Your task is to return exactly the lines that run from the one containing "Instruction: Tick the chromosome 5 checkbox" through the end of the listing below, without any pictures.
>>>
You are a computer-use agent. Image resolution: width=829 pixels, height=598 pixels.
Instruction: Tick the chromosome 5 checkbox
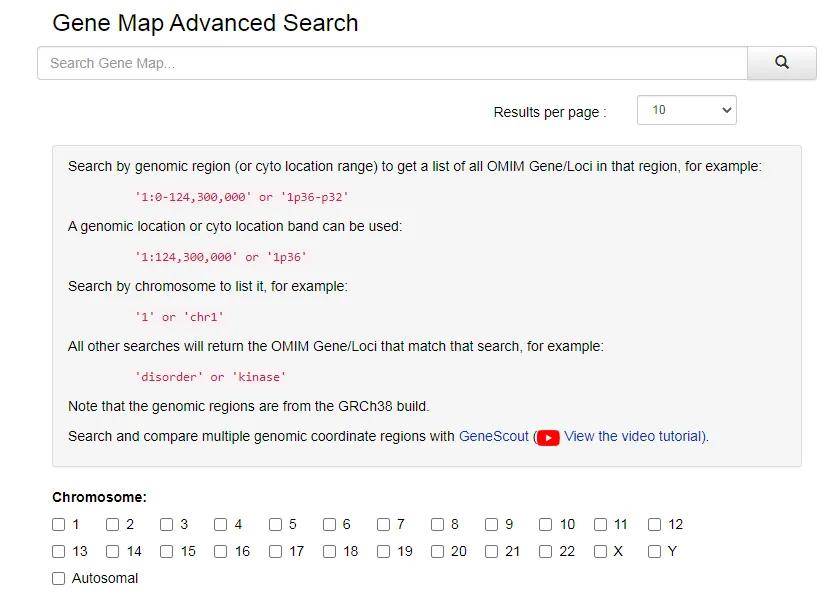coord(275,524)
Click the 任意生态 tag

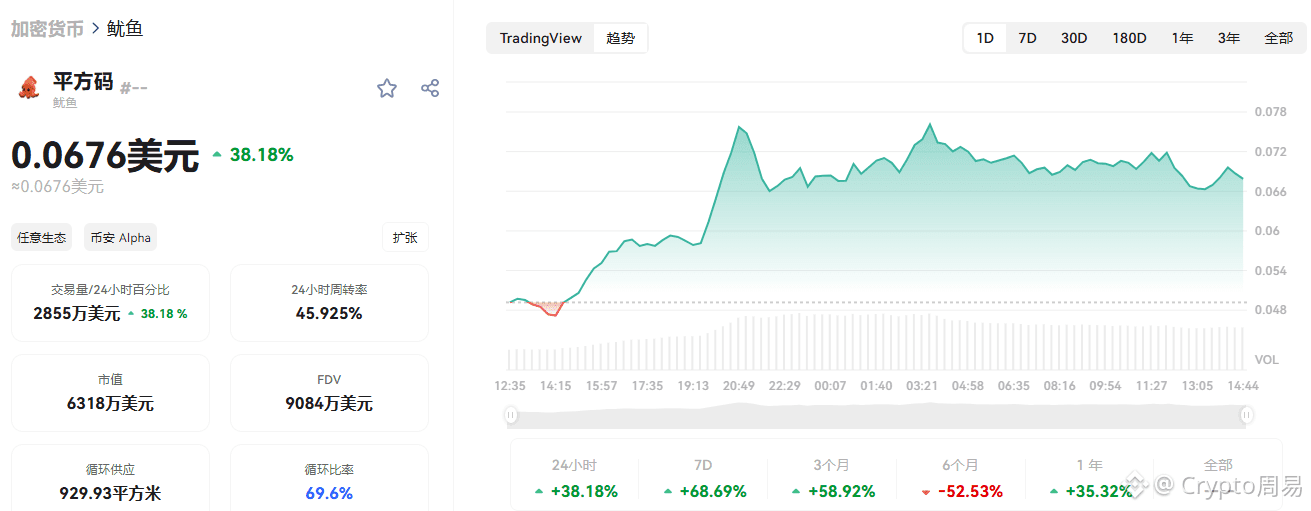click(x=42, y=237)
<<<
- **YOUR SOLUTION**:
Instruction: Tick the chromosome 5 checkbox
coord(275,524)
Click the 任意生态 tag

click(x=42, y=237)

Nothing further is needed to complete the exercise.